◆ Work required: Rewrite the section of the cloud design course notes that begins with "Measurement" and ends after "HTTP responses (HTTP-200).", with "engineers" in place of "architects".

I took a course called Reliable Google Cloud Infrastructure: Design and Process. Actually the course's knowledge is not specific to Google Cloud Platform but also applicable to other cloud platforms. The course is about how to do Architect's job well, including Architecture, Design and Process.

Introduction

Requirements Gathering Process

Rough --> Structural Design --> Measurable

Microservices

is an architectural style for developing applications. It decomposes a large application into independent constituent parts, where each part has its own area of responsibility. To serve a single user or API request, such kind of application can call many internal microservices to compose its response. The key advantage is the agility of the application in aspects such as development speed, deployment, and monitoring. It also allows multiple teams to work independently and deliver through to production at their own cadence.

Measurement

To identify most important requirements, architects measure their impacts by Key Performance Indicators (KPI) using (Specific, Measurable, Achievable, Relevant, and Time-bound) SMART criteria and considering the most suitable Service Level Objectives (SLO) and Service Level Indicators (SLI), and from these the Service Level Agreements (SLA). Example:

SLI: The latency of successful HTTP responses (HTTP-200).

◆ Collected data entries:

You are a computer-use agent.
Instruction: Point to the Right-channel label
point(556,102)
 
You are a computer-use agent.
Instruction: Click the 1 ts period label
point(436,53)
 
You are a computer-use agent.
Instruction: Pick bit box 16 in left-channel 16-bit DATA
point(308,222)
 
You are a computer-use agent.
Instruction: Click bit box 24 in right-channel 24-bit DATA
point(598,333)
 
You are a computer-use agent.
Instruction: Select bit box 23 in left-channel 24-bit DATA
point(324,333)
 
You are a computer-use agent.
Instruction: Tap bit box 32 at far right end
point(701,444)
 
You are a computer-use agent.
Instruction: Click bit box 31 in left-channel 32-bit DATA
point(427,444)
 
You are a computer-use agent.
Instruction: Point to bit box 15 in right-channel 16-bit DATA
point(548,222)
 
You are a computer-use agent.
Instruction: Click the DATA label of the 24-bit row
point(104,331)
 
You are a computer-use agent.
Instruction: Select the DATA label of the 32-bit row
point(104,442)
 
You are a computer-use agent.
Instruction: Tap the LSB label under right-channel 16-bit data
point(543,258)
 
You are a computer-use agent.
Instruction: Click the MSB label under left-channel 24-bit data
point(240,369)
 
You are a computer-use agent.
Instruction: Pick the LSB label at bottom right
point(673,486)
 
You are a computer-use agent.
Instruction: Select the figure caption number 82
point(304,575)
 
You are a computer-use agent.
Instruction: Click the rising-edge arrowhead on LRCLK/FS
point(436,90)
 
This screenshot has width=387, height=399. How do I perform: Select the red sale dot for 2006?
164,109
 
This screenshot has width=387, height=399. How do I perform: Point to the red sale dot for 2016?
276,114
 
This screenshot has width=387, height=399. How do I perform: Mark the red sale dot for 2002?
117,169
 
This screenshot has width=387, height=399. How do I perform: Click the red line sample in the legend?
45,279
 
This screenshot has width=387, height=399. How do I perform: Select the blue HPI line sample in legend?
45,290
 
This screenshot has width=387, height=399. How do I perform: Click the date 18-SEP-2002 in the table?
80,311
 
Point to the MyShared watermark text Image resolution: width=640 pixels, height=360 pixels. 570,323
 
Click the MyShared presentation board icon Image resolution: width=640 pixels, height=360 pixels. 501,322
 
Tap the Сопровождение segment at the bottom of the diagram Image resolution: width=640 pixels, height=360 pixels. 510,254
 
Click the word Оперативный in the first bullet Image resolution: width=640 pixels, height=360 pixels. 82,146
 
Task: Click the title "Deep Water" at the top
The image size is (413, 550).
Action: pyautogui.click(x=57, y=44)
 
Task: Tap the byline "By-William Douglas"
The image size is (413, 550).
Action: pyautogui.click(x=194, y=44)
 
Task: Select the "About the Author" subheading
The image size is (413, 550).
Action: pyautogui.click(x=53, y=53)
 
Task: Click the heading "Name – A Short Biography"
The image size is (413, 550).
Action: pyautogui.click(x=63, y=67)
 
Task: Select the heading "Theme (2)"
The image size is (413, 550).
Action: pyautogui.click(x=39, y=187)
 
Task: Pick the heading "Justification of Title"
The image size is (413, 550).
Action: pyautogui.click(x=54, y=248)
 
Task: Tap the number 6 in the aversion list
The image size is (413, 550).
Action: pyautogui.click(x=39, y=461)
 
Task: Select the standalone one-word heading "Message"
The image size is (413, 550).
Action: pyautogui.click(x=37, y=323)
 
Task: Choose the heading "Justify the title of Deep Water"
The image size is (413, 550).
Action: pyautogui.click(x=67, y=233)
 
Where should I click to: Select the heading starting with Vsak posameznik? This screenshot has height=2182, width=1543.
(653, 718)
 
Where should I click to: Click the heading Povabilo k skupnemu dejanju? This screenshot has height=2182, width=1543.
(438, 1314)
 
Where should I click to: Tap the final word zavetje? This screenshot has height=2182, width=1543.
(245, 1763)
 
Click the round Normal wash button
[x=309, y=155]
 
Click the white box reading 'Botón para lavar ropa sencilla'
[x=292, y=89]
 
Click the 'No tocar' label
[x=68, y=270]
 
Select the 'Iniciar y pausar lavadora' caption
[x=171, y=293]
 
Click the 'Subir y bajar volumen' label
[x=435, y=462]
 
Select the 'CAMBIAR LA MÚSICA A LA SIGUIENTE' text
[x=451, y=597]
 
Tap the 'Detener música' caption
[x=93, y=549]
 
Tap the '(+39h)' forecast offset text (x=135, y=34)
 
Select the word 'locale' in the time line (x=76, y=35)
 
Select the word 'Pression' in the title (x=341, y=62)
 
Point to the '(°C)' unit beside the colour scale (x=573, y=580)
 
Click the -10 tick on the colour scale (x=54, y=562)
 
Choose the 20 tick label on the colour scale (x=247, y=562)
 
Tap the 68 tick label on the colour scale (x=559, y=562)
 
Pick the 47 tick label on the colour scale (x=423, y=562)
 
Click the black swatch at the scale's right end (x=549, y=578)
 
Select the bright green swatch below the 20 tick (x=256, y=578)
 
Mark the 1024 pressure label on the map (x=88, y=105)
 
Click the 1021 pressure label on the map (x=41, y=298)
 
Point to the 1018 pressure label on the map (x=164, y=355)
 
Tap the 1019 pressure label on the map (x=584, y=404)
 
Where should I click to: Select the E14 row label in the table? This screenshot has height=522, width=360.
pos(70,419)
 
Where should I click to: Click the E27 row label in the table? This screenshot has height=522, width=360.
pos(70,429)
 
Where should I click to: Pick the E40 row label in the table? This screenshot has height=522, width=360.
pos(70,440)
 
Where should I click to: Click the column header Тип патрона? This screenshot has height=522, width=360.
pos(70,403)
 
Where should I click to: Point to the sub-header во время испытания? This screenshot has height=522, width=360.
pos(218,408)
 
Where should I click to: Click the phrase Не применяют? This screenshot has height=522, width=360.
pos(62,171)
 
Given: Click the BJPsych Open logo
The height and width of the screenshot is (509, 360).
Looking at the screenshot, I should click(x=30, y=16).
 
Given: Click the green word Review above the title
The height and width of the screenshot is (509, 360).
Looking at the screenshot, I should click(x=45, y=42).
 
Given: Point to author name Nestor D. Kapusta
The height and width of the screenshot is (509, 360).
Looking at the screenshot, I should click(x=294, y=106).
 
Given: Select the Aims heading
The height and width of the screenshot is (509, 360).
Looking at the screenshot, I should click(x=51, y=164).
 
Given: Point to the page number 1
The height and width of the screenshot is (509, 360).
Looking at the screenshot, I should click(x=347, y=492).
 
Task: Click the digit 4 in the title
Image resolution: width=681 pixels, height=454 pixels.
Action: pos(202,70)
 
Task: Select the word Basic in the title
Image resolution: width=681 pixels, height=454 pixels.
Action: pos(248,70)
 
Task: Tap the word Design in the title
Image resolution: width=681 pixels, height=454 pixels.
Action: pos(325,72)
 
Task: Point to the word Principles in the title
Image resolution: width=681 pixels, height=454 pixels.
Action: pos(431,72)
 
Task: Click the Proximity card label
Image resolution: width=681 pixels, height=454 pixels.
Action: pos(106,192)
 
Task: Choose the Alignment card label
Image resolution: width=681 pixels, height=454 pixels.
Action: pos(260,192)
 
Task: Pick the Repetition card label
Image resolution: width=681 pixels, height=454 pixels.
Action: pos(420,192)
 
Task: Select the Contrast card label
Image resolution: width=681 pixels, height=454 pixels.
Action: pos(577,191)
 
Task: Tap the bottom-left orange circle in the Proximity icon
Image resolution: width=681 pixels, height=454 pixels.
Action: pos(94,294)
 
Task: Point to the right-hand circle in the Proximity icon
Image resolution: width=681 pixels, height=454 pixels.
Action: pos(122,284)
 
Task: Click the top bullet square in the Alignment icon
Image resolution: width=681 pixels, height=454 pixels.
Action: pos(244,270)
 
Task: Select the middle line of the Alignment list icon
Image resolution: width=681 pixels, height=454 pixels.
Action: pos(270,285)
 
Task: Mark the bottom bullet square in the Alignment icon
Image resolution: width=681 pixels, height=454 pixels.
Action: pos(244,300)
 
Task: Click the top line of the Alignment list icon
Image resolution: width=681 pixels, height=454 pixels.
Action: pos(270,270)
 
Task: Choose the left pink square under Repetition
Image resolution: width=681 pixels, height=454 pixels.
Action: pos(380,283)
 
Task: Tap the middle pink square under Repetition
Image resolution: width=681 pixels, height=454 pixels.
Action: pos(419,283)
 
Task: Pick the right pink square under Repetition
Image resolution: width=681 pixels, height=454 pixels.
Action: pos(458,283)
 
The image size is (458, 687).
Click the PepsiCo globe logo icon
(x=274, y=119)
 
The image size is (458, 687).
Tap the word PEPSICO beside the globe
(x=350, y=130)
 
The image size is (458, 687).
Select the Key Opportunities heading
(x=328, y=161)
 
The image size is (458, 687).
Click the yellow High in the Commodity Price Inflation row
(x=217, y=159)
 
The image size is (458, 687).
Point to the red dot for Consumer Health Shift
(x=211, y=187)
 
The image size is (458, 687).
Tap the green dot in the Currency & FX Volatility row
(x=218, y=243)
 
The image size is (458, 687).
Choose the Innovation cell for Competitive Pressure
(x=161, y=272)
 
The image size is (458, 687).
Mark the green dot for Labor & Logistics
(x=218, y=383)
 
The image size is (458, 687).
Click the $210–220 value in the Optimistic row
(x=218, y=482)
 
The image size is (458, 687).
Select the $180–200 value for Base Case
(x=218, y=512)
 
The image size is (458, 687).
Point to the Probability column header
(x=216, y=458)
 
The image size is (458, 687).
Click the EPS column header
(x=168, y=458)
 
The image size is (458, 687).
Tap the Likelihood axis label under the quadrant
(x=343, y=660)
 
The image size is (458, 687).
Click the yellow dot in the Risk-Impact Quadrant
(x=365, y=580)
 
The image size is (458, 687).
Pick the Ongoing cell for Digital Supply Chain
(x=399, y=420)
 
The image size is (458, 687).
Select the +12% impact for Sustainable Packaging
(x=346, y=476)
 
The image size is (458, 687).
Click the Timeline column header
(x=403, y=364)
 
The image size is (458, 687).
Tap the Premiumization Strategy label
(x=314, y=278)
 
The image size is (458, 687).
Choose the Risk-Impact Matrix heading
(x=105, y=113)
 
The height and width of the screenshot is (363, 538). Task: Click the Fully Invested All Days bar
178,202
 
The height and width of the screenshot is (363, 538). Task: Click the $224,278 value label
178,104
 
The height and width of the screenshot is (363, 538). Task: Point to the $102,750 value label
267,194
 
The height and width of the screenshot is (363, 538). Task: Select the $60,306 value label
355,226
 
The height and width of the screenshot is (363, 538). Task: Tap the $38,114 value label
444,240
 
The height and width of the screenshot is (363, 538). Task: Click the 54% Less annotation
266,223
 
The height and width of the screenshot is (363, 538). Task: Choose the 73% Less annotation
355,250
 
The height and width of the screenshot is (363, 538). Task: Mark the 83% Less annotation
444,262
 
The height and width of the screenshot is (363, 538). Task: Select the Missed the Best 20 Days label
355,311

◆ Answer below:
Measurement

To identify most important requirements, engineers measure their impacts by Key Performance Indicators (KPI) using (Specific, Measurable, Achievable, Relevant, and Time-bound) SMART criteria and considering the most suitable Service Level Objectives (SLO) and Service Level Indicators (SLI), and from these the Service Level Agreements (SLA). Example:

SLI: The latency of successful HTTP responses (HTTP-200).